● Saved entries
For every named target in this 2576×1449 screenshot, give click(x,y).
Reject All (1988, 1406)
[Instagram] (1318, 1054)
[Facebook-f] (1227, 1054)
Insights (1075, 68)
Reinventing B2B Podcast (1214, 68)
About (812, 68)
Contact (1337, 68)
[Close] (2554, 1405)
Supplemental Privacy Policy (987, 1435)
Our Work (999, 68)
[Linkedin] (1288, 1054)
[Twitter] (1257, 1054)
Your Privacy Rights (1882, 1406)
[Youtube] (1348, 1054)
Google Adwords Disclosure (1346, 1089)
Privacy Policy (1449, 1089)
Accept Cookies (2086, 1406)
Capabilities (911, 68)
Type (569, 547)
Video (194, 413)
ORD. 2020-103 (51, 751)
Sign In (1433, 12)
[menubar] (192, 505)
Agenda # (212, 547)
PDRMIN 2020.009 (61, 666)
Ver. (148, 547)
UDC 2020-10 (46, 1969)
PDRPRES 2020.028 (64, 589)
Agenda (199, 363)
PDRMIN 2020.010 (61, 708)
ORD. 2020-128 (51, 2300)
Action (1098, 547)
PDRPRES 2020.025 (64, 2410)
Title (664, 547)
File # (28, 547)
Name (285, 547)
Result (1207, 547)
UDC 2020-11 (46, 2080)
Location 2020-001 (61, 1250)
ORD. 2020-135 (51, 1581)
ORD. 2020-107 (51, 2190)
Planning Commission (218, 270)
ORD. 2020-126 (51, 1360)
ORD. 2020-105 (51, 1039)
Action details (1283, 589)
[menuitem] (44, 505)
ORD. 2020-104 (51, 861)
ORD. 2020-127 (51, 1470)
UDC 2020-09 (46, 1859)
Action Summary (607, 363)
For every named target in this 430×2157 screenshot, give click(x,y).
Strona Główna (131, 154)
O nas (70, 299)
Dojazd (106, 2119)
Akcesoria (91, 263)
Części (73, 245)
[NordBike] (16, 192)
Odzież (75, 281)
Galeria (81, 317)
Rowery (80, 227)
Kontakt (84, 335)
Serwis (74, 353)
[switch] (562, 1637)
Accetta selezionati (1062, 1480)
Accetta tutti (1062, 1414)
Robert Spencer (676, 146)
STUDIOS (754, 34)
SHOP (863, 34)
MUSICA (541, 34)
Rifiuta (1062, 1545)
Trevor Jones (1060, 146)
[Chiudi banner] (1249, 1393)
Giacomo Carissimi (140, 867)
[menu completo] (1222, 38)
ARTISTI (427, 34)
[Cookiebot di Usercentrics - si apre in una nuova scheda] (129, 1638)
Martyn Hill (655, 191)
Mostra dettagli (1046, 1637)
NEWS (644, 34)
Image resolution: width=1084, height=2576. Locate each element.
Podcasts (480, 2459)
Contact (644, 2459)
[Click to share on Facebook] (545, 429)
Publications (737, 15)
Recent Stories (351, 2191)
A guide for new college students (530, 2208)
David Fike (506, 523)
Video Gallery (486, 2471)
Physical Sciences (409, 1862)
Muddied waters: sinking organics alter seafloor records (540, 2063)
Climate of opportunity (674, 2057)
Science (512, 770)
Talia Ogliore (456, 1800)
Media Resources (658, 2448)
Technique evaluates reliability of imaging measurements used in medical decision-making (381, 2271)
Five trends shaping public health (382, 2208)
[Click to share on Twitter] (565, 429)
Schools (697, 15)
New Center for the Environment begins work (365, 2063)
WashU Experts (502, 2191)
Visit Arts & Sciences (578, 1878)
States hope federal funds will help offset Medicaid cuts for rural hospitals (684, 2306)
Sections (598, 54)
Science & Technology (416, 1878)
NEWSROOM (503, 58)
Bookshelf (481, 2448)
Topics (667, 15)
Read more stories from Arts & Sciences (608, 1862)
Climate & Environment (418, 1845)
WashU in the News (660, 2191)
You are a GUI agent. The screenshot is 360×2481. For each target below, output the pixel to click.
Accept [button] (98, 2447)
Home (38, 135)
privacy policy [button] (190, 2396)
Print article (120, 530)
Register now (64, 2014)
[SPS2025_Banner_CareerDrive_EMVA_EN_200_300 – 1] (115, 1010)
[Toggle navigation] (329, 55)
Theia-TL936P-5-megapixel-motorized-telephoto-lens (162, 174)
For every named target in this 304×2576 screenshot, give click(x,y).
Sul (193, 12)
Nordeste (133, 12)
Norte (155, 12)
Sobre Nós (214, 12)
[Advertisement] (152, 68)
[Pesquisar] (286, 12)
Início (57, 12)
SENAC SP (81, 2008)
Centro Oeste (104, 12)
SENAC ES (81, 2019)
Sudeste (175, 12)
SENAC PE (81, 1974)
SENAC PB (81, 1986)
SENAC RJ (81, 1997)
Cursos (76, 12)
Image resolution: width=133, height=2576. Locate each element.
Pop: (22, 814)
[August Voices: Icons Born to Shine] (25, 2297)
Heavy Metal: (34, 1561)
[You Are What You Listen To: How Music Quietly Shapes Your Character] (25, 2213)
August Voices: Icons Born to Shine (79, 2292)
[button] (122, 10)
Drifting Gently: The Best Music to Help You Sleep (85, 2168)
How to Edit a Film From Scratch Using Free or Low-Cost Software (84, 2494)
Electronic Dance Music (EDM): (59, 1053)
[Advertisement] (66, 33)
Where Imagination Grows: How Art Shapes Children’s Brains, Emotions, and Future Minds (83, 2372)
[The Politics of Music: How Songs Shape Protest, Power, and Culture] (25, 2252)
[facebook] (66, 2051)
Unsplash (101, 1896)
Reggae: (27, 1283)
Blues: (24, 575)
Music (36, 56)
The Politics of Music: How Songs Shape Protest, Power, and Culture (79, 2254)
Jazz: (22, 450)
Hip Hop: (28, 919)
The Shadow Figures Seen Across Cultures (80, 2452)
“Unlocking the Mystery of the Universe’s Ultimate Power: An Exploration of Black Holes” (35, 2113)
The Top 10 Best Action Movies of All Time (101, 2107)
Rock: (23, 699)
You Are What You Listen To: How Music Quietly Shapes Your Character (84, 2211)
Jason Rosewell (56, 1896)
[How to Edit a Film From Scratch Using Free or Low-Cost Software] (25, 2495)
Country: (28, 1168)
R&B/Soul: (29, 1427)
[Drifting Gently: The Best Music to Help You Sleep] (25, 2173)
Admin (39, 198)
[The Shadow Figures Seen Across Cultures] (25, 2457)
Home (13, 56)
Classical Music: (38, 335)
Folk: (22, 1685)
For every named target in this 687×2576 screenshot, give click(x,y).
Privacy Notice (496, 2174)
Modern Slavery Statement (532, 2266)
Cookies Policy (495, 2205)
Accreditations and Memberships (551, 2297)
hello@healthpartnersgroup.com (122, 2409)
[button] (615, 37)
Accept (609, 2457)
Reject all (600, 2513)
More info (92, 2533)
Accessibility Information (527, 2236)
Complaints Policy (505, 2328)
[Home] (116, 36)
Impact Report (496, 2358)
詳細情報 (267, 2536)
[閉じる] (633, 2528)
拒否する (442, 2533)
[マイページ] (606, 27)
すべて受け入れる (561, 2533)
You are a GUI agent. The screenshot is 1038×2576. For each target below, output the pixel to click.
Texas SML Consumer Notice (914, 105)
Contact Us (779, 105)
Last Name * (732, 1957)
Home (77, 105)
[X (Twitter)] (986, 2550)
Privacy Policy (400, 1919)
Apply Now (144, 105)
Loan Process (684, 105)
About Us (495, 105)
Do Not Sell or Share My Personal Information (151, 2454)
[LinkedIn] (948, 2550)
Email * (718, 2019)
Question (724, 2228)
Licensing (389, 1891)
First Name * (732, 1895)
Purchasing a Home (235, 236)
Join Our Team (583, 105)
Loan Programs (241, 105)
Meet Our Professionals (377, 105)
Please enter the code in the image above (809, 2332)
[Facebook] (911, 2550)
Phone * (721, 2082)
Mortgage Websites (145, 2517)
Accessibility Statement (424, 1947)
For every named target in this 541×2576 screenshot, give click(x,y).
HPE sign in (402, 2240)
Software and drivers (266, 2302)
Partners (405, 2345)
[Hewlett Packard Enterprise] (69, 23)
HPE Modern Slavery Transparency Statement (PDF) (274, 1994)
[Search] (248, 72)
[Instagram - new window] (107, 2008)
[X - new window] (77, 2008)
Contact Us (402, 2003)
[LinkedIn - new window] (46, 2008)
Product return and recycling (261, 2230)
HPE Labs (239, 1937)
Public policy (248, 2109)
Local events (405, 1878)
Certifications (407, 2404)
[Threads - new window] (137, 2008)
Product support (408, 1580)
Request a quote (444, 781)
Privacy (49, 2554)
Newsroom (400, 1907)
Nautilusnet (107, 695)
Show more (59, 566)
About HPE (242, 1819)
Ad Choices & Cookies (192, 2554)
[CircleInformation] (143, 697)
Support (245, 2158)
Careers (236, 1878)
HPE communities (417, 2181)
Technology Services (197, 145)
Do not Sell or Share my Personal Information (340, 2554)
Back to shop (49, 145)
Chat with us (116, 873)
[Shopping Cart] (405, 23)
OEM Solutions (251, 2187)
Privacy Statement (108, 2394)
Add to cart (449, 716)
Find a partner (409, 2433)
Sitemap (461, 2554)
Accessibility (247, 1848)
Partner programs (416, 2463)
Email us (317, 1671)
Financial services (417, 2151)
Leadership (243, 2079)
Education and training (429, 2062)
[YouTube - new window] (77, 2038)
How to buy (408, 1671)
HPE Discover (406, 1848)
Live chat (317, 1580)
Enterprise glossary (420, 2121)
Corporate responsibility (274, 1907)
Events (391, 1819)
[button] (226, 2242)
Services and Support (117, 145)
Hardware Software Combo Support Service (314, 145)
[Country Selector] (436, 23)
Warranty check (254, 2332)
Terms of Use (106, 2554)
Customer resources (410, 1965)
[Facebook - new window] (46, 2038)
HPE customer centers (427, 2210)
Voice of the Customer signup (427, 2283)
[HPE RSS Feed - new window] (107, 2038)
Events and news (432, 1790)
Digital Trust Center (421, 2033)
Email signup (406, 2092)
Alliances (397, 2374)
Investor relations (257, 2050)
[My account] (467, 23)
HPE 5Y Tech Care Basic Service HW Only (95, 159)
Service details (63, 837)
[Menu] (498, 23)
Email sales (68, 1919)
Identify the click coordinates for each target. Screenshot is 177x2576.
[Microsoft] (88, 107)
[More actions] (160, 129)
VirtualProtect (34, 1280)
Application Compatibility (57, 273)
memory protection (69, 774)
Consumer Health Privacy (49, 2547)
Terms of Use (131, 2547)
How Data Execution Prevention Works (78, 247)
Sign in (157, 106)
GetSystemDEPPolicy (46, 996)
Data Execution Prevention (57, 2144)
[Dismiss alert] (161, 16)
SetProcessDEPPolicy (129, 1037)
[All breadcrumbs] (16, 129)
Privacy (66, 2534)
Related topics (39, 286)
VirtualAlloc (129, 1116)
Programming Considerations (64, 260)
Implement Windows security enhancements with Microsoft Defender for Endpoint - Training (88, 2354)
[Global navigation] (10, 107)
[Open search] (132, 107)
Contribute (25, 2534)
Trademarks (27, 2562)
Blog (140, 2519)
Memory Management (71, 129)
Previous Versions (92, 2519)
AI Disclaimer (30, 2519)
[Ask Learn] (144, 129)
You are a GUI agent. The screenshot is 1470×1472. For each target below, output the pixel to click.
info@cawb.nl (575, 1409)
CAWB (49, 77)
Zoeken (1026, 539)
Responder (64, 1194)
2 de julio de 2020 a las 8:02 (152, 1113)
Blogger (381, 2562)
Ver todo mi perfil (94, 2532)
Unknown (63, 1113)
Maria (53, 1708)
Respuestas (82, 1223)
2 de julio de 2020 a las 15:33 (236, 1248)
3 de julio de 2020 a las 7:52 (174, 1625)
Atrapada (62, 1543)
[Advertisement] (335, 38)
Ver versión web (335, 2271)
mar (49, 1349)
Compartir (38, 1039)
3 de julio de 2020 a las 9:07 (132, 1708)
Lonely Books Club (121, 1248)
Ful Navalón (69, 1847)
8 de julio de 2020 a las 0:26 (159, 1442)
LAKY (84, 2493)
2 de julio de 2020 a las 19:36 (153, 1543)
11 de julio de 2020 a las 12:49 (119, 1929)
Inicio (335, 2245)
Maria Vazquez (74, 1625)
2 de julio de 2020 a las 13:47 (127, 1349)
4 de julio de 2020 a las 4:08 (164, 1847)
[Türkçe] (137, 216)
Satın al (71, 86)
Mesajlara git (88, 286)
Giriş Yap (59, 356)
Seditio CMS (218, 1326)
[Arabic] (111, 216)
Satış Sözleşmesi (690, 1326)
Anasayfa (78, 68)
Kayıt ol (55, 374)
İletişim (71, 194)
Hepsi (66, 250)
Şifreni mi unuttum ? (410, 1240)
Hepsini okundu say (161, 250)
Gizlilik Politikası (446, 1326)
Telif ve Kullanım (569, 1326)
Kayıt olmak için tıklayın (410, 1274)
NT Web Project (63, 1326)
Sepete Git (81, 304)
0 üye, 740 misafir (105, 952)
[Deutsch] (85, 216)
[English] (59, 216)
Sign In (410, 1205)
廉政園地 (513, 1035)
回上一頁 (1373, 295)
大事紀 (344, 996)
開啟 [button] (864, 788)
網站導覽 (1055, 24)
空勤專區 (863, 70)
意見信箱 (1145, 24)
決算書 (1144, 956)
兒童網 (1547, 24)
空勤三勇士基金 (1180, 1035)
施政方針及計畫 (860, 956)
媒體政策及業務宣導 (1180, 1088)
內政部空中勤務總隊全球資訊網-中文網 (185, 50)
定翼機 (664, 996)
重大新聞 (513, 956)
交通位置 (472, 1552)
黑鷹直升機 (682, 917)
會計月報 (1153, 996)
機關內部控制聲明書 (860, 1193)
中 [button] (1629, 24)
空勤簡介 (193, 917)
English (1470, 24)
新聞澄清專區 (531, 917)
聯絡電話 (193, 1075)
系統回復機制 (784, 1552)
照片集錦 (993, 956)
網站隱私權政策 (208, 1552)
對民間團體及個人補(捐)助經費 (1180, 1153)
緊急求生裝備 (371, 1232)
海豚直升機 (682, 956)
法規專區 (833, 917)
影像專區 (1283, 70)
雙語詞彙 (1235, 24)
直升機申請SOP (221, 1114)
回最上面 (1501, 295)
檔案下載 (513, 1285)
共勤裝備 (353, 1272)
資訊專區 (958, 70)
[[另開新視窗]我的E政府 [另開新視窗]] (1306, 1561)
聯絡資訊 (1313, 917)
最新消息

● Work item
Write out exactly the lines between the start of the entries and the line containing "Action Summary (607, 363)", including that line and the first one.

● Problem solution
For every named target in this 2576×1449 screenshot, give click(x,y).
Reject All (1988, 1406)
[Instagram] (1318, 1054)
[Facebook-f] (1227, 1054)
Insights (1075, 68)
Reinventing B2B Podcast (1214, 68)
About (812, 68)
Contact (1337, 68)
[Close] (2554, 1405)
Supplemental Privacy Policy (987, 1435)
Our Work (999, 68)
[Linkedin] (1288, 1054)
[Twitter] (1257, 1054)
Your Privacy Rights (1882, 1406)
[Youtube] (1348, 1054)
Google Adwords Disclosure (1346, 1089)
Privacy Policy (1449, 1089)
Accept Cookies (2086, 1406)
Capabilities (911, 68)
Type (569, 547)
Video (194, 413)
ORD. 2020-103 (51, 751)
Sign In (1433, 12)
[menubar] (192, 505)
Agenda # (212, 547)
PDRMIN 2020.009 (61, 666)
Ver. (148, 547)
UDC 2020-10 (46, 1969)
PDRPRES 2020.028 (64, 589)
Agenda (199, 363)
PDRMIN 2020.010 (61, 708)
ORD. 2020-128 (51, 2300)
Action (1098, 547)
PDRPRES 2020.025 (64, 2410)
Title (664, 547)
File # (28, 547)
Name (285, 547)
Result (1207, 547)
UDC 2020-11 (46, 2080)
Location 2020-001 (61, 1250)
ORD. 2020-135 (51, 1581)
ORD. 2020-107 (51, 2190)
Planning Commission (218, 270)
ORD. 2020-126 (51, 1360)
ORD. 2020-105 (51, 1039)
Action details (1283, 589)
[menuitem] (44, 505)
ORD. 2020-104 (51, 861)
ORD. 2020-127 (51, 1470)
UDC 2020-09 (46, 1859)
Action Summary (607, 363)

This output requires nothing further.